Claro que supe enseguida de qué se trataba. Miré los tres tomos de la edición mejicana que había querido consultar y que estaban desparramados sobre la mesa; eché una furiosa mirada al empleado de la biblioteca, que seguía los sucesos a través de sus lentes, sentado en su escritorio, con una sonrisa burlona de pérfida satisfacción. Y salí... Ya en la calle, en una de esas extrañas casualidades que para siempre quedará sin develar, me encontré con Silvia y súbitamente me sentí disgustado. No me resultaba grato que me viera en esa situación, en manos de esos repugnantes sujetos. Sabía que ella era incapaz de medir la gravedad del estado en que me encontraba, porque su inveterado apoliticismo la torna ciega para todas estas cuestiones, y esto parcialmente me alegró. Me hubiese sido difícil soportar en sus ojos “la última mirada”. Esa que nos hace morir anticipadamente en el espíritu de los otros; y aunque la muerte, al parecer, no me aterra, sí me espanta ver los reflejos de mi cadáver en la pupila de los demás... Silvia quiso preguntar con inocencia qué ocurría y la apartaron; quiso prenderse de mis ropas por un momento, y le dieron sin miramientos un violento empellón. Me echaron, sin decir palabra, al interior de la camioneta rural y partieron a gran velocidad... Sospeché que por vez postrera las calles del barrio se me metían dentro; sus perspectivas, sus sombras y sus luces; la chatura conmovedora de sus casas. Al llegar a la autopista me vendaron los ojos.

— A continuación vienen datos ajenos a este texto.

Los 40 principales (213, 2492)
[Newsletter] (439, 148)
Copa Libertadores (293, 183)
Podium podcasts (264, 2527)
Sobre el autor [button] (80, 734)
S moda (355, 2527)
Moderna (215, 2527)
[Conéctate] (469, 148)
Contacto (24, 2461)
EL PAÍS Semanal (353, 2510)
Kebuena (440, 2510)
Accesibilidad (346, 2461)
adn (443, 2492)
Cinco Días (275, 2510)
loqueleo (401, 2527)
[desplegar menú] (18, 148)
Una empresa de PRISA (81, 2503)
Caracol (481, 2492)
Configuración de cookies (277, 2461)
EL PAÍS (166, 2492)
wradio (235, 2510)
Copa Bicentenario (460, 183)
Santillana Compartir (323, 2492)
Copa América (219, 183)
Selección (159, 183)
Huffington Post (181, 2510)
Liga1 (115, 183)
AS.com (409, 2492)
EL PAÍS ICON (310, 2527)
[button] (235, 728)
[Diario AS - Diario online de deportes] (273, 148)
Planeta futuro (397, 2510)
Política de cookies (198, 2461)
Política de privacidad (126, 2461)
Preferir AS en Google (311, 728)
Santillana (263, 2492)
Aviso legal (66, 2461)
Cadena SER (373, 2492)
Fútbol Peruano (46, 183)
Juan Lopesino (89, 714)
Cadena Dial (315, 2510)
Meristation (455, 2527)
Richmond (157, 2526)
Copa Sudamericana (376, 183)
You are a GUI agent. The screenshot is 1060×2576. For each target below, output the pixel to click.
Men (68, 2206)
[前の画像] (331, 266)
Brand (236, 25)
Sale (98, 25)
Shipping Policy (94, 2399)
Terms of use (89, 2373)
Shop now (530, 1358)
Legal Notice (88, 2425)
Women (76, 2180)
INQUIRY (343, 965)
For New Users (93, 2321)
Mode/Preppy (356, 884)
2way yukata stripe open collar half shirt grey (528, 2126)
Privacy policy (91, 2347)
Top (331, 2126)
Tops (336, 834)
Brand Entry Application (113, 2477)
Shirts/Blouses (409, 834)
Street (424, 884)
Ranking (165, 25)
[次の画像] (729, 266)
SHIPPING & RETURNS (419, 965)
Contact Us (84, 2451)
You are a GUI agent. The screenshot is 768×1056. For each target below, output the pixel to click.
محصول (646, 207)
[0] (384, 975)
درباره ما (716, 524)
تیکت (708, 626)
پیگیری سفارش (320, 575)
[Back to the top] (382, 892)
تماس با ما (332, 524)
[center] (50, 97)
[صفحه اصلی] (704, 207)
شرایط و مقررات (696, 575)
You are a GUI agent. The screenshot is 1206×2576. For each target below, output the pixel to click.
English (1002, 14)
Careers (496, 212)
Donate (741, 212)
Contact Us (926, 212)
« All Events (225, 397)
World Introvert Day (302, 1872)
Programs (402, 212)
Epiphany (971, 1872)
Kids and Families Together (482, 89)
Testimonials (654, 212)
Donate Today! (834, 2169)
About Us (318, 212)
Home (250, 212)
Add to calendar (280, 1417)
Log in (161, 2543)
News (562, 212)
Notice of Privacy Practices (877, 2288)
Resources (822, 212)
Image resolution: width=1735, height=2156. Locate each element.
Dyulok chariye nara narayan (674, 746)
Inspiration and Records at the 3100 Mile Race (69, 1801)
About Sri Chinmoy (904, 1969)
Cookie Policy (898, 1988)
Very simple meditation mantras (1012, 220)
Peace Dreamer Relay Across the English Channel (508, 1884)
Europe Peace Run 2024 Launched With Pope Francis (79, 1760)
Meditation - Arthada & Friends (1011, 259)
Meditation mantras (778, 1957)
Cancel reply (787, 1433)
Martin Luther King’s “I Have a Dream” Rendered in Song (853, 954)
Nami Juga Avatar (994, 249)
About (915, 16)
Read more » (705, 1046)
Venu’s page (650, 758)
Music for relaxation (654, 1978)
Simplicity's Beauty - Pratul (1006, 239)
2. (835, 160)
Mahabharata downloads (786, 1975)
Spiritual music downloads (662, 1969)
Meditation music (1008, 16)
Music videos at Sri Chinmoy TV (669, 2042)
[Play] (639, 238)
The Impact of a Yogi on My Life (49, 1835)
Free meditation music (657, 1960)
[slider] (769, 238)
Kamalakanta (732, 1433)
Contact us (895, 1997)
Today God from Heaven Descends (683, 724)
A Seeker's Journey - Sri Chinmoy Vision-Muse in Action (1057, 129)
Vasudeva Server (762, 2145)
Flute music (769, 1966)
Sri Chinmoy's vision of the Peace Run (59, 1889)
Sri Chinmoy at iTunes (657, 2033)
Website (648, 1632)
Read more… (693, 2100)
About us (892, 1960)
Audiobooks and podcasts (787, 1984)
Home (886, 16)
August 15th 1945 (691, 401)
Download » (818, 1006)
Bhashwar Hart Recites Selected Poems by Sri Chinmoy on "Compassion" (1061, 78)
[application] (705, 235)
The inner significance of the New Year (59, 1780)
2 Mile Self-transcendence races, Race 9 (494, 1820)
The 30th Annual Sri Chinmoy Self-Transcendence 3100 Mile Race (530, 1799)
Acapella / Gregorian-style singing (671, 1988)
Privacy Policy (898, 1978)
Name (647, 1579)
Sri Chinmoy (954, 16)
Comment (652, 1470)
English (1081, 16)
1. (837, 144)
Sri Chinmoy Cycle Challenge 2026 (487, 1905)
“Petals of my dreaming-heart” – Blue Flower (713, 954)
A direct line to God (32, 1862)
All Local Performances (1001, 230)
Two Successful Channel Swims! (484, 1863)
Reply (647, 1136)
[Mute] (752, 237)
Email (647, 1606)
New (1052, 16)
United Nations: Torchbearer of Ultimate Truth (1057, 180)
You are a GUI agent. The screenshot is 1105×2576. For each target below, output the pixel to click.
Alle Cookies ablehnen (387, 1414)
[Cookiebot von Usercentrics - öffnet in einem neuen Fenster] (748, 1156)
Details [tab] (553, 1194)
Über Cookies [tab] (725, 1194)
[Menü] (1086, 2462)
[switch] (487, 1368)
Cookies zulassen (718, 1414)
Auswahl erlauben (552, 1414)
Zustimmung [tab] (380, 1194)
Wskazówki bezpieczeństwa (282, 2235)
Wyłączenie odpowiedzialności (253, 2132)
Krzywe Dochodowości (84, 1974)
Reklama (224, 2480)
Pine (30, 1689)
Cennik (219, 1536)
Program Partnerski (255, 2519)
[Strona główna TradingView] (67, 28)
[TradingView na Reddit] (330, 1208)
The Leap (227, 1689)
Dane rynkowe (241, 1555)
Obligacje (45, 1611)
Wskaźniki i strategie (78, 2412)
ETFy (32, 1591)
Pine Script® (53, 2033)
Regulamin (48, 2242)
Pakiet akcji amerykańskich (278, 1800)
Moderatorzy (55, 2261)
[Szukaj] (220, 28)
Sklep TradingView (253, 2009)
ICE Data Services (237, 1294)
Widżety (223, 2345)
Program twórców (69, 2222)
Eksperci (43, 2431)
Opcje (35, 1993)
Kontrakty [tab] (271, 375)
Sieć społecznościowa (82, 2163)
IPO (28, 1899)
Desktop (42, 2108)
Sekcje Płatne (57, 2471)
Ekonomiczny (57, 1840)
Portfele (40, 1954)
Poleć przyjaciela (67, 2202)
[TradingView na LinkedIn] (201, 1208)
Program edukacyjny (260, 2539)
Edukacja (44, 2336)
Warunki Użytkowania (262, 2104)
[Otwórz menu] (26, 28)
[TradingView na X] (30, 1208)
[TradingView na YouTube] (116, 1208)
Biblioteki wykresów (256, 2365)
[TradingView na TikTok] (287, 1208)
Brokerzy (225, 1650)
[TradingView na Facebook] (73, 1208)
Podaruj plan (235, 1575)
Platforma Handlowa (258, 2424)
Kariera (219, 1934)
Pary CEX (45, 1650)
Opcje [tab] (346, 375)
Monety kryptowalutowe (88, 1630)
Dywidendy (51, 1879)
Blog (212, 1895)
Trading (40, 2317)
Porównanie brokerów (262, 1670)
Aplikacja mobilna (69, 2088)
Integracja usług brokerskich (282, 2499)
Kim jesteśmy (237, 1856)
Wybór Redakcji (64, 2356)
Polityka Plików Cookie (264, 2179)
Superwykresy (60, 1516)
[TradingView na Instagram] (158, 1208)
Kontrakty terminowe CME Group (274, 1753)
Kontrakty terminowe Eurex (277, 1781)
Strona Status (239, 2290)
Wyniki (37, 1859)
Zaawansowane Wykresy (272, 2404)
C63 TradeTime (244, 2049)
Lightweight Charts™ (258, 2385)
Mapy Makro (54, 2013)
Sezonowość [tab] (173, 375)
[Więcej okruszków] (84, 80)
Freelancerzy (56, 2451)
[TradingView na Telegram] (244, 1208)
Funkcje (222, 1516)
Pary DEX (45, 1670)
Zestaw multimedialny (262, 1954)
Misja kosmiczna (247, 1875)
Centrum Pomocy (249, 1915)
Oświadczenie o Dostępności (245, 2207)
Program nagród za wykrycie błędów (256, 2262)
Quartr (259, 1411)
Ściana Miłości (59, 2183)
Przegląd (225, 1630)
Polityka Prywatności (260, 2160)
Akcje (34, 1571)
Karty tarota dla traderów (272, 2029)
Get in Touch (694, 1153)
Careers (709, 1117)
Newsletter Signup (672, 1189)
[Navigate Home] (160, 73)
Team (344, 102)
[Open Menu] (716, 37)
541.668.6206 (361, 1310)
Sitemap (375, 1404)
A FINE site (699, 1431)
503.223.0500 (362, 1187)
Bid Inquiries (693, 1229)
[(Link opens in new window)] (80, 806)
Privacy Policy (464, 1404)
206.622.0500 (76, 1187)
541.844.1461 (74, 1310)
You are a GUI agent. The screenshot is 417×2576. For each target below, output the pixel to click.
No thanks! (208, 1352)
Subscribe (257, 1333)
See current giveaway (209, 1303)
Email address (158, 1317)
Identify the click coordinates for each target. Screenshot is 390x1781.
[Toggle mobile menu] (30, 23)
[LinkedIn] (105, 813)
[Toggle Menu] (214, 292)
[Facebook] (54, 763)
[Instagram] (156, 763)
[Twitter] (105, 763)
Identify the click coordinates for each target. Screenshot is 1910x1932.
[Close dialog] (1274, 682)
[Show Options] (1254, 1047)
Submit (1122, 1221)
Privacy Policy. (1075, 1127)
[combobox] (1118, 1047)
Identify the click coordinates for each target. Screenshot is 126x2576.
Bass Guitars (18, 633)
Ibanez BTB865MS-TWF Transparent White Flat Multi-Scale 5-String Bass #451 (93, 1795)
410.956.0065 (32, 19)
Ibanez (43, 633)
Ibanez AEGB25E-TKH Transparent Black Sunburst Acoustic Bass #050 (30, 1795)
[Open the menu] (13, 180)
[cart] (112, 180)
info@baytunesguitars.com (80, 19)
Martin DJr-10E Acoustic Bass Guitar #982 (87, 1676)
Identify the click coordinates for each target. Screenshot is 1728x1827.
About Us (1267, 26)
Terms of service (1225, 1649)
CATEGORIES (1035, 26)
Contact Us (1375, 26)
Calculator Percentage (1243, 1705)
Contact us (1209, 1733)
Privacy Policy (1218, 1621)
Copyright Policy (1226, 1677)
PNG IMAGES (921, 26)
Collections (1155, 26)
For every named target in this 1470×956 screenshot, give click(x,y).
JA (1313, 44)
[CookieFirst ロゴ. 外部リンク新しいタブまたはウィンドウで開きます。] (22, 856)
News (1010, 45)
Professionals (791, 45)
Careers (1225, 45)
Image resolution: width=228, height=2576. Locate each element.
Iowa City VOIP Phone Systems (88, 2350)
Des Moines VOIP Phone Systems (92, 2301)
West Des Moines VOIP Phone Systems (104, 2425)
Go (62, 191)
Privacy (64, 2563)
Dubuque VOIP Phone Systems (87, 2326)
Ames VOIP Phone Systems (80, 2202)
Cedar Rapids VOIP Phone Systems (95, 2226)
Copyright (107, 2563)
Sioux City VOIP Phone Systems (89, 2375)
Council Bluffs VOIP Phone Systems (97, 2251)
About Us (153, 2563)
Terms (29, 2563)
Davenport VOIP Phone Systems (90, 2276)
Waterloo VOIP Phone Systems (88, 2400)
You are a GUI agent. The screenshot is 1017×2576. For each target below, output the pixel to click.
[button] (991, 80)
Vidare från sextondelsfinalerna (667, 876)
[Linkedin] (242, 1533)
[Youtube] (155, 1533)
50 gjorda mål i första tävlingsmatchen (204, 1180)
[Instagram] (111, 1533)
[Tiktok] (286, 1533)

Discutieron sobre si era conveniente golpearme. El que me acompañaba, atrás, se inclinó por la negativa, aduciendo que no se iba a quedar dormido como había ocurrido en otra ocasión...No atino a explicarme por qué no quisieron que mirara durante el trayecto, pues si he de morir mañana ningún peligro puedo acarrearles. Llegué a tener la sensación de que todo esto, todos los gestos y movimientos que urdían, el silencio completo en que me hicieron viajar, el apretado vendaje que pusieron sobre mi cabeza y sobre mis ojos, no era sino parte de un extraño, sibilino ritual, cuyo sentido y cuyo desciframiento último se me escapan sin remedio...
El vehículo corrió a gran velocidad. Dio vueltas y más vueltas, hasta que al fin pareció enfilar por una ruta directa para no torcer más la dirección. Supe que llegamos a Chascomús, con certidumbre, cuando la voz, típica e inconfundible, del policía provincial a quien yo conocía desde hace varios años –desde mis estadías veraniegas en el campo de mi amigo Alberto-, se trabó, en un diálogo quedo, con el conductor de la camioneta en que me transportaban.
-¿Cayó?
-Sí. Cayó.
-¿Costó trabajo?
-En absoluto.
-Como un pajarito, entonces.
-Exacto.
-Como si le echasen una toalla a un canario.
-Perfecto. Vos lo estás diciendo. Como si le echasen la toalla a un canario que ha huido de la jaula y que no sabe volar.
-Chau.
-Chau.
Y partimos, doblando hacia la izquierda, por el camino terroso y áspero que se hunde en profundos y extensos campos que terminan muy lejos, en las aguas salobres de la costa, a muchos, muchos kilómetros.